## [Objective A]
In the forum thread about reading h3 tags, which method does the reply name for getting all h3 tags?
## [Objective B]
Continue the forum thread about reading h3 tags, starting right after its last line.

## [Passage shown]

BEGIN

I want to read <h3>
and text between <h3>
so I want create a json model like title: text,text,text for h3 and text without ad.
{
"title": "text,text,text",
"title": "text",
"title": "text",
...
}
How can I do it in this case with Java or Kotlin?
<div class="biri" id="biri">
<h1>Yoksa Birisi mi itti?</h1>
<h3>Title</h3>Text,
<br>Text,
<br>Text.
<h3>Title:</h3>Text
<h3>Title:</h3>Text
<div class="ad">
<div style="max-width:336px;">
<script async src="//pagead2.googlesyndication.com/pagead/js/adsbygoogle.js"></script>
<ins class="adsbygoogle" style="display:block" data-ad-client="ca-pub-7180771993103993" data-ad-slot="2897611612" data-ad-format="auto"></ins>
<script>
(adsbygoogle = window.adsbygoogle || []).push({});
</script>
</div>
</div>
<h3>Title</h3>Text:
<b>Text:</b> (Text
<br>
</div>
You can get all h3
tags by using Document.select()

END

## [Provided records]
BEGIN

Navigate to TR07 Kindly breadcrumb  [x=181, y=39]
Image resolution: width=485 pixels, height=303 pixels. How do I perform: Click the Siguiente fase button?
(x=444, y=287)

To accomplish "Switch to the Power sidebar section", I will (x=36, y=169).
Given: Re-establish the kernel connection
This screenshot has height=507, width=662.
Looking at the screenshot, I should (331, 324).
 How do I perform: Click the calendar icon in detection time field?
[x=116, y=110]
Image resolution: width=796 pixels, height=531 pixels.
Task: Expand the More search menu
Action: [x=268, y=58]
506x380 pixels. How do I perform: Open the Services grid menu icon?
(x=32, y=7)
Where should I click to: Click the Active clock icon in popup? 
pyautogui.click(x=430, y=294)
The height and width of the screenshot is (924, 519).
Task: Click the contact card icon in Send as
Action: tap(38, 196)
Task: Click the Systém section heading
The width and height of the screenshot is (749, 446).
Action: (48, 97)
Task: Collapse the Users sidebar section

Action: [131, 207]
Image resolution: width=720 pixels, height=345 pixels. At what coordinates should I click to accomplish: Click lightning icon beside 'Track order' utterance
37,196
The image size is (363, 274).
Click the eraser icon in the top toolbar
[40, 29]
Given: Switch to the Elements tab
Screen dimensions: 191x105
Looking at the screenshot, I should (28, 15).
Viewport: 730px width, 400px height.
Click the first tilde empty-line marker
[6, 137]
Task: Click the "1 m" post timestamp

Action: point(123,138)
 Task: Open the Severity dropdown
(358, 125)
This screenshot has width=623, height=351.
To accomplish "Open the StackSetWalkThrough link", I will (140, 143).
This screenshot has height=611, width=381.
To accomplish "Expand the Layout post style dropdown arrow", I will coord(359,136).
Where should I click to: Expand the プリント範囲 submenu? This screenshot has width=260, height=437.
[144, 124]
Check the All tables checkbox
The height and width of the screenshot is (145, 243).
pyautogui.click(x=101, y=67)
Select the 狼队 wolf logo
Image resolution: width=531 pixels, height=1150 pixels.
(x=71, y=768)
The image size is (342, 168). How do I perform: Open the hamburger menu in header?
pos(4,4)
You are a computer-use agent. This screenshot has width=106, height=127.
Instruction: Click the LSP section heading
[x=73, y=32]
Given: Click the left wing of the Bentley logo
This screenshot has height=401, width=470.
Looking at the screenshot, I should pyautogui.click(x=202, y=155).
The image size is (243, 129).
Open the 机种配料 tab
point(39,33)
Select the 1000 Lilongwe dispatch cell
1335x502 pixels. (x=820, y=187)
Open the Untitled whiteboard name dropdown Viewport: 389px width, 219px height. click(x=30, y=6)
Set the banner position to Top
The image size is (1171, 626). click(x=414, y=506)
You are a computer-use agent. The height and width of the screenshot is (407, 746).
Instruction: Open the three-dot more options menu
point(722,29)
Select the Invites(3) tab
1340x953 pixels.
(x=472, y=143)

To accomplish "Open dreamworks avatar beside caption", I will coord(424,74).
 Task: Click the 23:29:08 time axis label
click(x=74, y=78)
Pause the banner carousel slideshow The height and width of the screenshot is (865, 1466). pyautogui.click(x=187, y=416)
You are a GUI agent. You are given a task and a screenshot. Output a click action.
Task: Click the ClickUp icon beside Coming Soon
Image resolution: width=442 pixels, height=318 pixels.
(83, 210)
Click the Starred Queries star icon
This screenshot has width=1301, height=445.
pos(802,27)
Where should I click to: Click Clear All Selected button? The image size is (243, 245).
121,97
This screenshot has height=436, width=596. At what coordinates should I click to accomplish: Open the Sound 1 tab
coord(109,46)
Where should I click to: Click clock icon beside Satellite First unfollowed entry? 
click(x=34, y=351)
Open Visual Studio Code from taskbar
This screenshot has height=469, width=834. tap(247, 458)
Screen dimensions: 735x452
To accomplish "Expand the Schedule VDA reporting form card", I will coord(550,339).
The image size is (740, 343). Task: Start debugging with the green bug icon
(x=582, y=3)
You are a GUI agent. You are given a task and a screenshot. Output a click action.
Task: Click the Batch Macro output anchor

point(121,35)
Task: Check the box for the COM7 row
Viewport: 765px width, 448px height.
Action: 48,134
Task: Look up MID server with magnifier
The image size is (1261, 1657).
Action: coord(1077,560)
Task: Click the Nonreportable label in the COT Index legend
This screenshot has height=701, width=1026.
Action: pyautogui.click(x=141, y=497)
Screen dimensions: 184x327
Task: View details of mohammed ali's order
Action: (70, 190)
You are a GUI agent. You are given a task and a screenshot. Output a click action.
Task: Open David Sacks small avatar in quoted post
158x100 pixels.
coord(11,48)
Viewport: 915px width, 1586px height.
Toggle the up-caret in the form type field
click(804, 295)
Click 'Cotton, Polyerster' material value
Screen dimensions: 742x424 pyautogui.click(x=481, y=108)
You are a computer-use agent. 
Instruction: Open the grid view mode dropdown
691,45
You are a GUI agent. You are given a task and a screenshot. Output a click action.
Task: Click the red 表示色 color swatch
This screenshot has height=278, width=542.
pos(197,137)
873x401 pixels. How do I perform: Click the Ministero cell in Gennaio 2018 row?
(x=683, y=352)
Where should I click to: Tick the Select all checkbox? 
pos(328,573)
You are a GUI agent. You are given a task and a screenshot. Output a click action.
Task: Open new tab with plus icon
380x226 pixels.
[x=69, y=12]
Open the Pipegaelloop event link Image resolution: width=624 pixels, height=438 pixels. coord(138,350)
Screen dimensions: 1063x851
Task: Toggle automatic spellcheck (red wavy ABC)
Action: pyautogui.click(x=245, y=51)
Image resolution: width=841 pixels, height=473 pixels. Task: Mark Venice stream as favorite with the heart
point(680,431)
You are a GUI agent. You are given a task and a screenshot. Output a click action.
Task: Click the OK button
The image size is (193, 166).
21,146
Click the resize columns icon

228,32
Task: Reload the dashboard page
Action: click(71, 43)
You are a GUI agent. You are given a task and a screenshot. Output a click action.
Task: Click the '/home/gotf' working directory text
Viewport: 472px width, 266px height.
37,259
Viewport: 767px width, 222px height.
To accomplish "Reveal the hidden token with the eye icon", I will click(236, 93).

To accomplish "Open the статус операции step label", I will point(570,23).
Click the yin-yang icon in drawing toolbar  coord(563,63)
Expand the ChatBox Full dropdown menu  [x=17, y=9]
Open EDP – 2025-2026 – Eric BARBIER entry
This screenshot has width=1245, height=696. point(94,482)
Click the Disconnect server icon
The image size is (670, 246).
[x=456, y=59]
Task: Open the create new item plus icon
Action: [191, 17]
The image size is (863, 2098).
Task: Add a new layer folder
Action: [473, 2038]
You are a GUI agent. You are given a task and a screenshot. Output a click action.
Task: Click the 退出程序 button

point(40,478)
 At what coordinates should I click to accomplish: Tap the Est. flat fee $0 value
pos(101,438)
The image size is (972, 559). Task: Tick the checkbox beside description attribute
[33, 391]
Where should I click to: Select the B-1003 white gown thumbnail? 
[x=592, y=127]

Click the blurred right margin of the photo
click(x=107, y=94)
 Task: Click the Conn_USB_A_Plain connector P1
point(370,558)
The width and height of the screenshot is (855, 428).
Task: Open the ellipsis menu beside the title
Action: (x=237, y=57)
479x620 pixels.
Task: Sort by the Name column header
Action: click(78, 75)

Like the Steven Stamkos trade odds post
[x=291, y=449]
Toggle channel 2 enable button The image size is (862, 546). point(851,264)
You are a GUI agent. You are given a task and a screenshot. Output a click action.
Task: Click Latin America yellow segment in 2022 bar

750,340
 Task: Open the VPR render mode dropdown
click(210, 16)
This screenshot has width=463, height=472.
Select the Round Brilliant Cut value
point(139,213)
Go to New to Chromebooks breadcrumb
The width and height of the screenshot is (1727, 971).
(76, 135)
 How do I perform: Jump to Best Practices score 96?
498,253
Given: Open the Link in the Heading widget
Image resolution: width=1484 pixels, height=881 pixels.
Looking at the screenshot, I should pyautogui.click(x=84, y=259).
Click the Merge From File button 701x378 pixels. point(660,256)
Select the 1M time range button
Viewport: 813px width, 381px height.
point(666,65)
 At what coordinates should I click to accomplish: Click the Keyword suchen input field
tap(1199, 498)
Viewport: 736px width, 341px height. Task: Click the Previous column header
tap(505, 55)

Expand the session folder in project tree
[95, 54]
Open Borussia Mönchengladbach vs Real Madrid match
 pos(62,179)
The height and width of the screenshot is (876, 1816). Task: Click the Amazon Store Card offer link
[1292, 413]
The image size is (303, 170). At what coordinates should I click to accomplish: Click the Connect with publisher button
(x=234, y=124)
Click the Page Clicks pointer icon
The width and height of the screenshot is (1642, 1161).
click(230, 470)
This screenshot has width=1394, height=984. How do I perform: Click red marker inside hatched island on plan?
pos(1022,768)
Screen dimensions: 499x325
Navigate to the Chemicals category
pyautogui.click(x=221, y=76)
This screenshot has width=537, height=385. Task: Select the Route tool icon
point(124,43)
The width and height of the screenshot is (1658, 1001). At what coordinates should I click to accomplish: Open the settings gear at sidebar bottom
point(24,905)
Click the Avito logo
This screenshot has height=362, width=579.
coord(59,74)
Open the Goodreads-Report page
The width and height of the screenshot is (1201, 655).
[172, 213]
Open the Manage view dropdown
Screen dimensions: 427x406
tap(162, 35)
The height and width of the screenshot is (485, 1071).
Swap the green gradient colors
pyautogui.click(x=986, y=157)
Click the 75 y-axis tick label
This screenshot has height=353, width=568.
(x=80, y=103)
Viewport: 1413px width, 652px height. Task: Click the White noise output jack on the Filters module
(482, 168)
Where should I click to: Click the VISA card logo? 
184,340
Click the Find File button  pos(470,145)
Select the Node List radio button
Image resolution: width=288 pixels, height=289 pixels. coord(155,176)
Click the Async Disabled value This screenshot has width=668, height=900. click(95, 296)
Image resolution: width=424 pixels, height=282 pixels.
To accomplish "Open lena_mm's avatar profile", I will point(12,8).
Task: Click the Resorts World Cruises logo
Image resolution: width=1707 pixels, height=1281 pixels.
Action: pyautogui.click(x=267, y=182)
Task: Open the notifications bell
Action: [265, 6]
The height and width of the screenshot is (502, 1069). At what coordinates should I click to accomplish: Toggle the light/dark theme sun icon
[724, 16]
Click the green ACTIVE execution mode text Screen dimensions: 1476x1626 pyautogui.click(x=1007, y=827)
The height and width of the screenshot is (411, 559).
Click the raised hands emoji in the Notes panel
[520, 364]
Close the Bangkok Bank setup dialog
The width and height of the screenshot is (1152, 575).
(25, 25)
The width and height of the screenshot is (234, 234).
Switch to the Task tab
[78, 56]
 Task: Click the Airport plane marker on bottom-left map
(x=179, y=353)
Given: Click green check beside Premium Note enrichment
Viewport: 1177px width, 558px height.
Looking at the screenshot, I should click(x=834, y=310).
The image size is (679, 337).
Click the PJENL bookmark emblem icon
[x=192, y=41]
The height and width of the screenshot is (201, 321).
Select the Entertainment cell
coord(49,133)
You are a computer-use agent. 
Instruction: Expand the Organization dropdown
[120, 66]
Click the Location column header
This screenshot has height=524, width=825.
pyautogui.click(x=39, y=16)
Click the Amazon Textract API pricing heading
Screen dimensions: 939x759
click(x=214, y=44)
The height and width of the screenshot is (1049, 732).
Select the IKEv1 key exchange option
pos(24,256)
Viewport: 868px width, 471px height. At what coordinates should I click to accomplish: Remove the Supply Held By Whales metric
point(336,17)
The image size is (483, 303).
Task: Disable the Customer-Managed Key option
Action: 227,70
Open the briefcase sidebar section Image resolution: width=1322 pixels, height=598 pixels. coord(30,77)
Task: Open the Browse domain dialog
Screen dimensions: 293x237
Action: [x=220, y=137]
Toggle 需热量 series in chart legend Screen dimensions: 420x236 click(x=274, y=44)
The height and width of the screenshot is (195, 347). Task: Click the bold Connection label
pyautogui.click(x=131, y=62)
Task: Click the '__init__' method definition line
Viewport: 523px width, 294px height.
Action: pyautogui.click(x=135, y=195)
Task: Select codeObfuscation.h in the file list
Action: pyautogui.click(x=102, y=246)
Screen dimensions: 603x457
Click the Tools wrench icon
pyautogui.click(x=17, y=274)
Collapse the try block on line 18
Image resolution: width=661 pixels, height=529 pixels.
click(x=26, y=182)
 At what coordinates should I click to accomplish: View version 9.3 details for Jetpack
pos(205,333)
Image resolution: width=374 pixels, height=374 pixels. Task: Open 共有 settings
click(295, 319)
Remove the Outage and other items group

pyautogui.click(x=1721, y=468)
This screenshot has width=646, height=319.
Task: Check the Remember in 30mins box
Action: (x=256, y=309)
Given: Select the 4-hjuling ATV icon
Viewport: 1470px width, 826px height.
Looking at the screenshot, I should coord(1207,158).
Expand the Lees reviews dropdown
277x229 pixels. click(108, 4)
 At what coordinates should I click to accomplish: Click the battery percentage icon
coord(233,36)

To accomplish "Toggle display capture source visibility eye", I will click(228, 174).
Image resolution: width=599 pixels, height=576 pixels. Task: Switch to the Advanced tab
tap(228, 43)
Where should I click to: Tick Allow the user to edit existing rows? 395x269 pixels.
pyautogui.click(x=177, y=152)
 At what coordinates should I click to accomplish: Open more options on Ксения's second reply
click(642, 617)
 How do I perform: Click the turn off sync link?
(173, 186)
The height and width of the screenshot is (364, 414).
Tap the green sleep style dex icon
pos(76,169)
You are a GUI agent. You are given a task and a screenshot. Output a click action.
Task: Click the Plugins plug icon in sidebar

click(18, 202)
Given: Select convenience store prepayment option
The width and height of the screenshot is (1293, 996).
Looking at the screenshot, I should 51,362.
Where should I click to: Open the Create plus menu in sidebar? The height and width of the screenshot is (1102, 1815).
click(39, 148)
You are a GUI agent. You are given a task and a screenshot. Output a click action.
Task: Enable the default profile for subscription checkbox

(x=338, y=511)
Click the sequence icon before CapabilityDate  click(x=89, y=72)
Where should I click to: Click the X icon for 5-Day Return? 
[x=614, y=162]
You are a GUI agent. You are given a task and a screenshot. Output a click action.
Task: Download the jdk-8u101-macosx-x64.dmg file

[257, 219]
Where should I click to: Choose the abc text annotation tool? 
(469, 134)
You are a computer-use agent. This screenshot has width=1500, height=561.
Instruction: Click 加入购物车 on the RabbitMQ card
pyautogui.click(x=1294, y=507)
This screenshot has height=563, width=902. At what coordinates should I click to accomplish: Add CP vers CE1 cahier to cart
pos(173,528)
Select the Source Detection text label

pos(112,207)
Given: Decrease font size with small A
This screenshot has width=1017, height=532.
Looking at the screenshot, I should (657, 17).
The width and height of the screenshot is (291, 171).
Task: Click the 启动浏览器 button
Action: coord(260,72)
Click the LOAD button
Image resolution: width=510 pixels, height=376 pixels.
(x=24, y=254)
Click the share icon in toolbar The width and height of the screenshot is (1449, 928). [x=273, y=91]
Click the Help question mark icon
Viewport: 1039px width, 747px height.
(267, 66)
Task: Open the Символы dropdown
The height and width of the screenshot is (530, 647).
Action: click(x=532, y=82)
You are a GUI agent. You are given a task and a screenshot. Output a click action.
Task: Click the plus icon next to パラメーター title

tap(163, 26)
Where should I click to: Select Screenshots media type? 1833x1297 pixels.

END

## [Task result A]
Document.select()

## [Task result B]
:
Document doc = Jsoup.parse(html);
List<String> h3s = doc.select("h3").stream()
.map(Element::text)
.collect(Collectors.toList());
This extracts the content of all h3
tags and collects the content of them. The result is this:
[Title, Title:, Title:, Title]
Beside that the JSON, you want to create is not valid, because the keys in an JSON object have to be unique, so you can not have multiple h3
keys.